3. Future layers (separate discussions):

   • Session tenant key for adapter-level routing (#17068, #10452)
   • Per-tenant model/cost isolation (#23735)
   • Audit scoping and memory provenance
   • Multi-adapter instance support (#29144, #9756)
   • Signal UUID auth in run.py (_is_user_authorized() string matching gap)

   Already implemented in our fork as adapter patches (available for separate PRs):

   • observe_only parity for Signal/Mattermost
   • Signal mention stripping, group invite → runtime allowlist, SSE reconnect, voice memo detection
   • Boot.md as a standalone plugin

We maintain a clean fork with automated weekly upstream sync — anyone can try the memory scoping patch today at NimbleCoAI/hermes-agent. Current fork stats: 35 commits (4 core + 11 adapter + 4 plugins + 3 security/fix + 5 infra + 3 docs + 1 config; ~28 net unique functional changes), recently rebased against 410 upstream commits with only 3 conflicts. The fork includes a CI/CD workflow that automatically attempts weekly rebases and opens issues on conflicts.

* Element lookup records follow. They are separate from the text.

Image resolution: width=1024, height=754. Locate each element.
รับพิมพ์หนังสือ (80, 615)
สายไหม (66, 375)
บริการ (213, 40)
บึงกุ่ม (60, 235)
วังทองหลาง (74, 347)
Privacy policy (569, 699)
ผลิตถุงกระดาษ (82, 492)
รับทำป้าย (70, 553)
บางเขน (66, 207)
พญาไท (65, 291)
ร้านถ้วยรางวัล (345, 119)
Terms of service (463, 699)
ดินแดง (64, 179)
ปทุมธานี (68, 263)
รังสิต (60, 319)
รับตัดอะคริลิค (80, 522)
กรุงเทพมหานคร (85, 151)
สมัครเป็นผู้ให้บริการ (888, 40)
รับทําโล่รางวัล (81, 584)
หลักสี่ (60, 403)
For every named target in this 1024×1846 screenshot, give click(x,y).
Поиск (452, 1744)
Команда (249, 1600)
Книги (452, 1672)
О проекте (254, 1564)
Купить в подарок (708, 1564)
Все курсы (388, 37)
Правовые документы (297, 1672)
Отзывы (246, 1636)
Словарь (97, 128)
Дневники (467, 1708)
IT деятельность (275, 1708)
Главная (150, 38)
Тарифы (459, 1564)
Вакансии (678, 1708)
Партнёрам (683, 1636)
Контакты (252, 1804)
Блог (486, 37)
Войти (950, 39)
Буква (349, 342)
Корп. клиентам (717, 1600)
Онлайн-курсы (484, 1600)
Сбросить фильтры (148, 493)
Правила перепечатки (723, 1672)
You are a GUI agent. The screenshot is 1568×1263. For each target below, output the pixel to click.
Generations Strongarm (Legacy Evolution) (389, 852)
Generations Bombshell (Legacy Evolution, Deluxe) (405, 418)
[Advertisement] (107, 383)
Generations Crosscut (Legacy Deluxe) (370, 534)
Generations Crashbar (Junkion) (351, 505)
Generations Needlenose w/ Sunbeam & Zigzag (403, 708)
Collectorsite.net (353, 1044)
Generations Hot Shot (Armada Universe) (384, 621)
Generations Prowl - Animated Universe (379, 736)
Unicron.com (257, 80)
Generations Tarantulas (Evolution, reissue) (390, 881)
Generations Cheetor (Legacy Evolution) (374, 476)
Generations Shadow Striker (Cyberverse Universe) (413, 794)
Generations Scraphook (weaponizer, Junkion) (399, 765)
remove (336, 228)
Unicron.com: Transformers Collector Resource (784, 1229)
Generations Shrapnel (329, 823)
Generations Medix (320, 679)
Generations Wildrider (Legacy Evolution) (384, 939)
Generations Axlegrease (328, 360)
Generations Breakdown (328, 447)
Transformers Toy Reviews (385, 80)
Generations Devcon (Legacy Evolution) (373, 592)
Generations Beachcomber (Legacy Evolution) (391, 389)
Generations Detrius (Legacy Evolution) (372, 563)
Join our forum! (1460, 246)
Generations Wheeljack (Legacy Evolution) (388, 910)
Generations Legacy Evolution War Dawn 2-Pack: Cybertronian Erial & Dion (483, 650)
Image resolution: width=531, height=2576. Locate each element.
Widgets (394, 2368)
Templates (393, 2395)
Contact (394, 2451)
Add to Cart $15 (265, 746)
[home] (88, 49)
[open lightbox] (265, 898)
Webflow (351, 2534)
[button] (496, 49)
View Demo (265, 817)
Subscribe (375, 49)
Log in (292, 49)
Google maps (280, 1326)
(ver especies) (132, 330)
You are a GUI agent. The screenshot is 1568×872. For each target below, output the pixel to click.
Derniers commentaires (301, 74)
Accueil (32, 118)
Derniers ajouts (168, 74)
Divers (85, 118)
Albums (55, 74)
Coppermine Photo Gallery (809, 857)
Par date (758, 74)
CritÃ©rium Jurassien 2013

The 12+ open issues on this topic represent real operators with real deployments blocked on this capability. We'd like to work with the maintainers to land these changes upstream rather than fragmenting the ecosystem with forks. Happy to iterate on the design, adjust the hook contract, or adapt to whatever architectural direction the team prefers.

Thank you for your time and attention. We're so excited about the future of multiplayer agentic AI.

Notes on contributor guidelines: This is Security Hardening, Bug Fix, Core Patch with minimal surface. It's broad because the issue touches many parts and brings together numerous existing issues and PRs, backed up by external sources. However, the solutions are straightforward. The plugins follow Hermes patterns and wherever possible we sought to extend compatibility rather than diverge.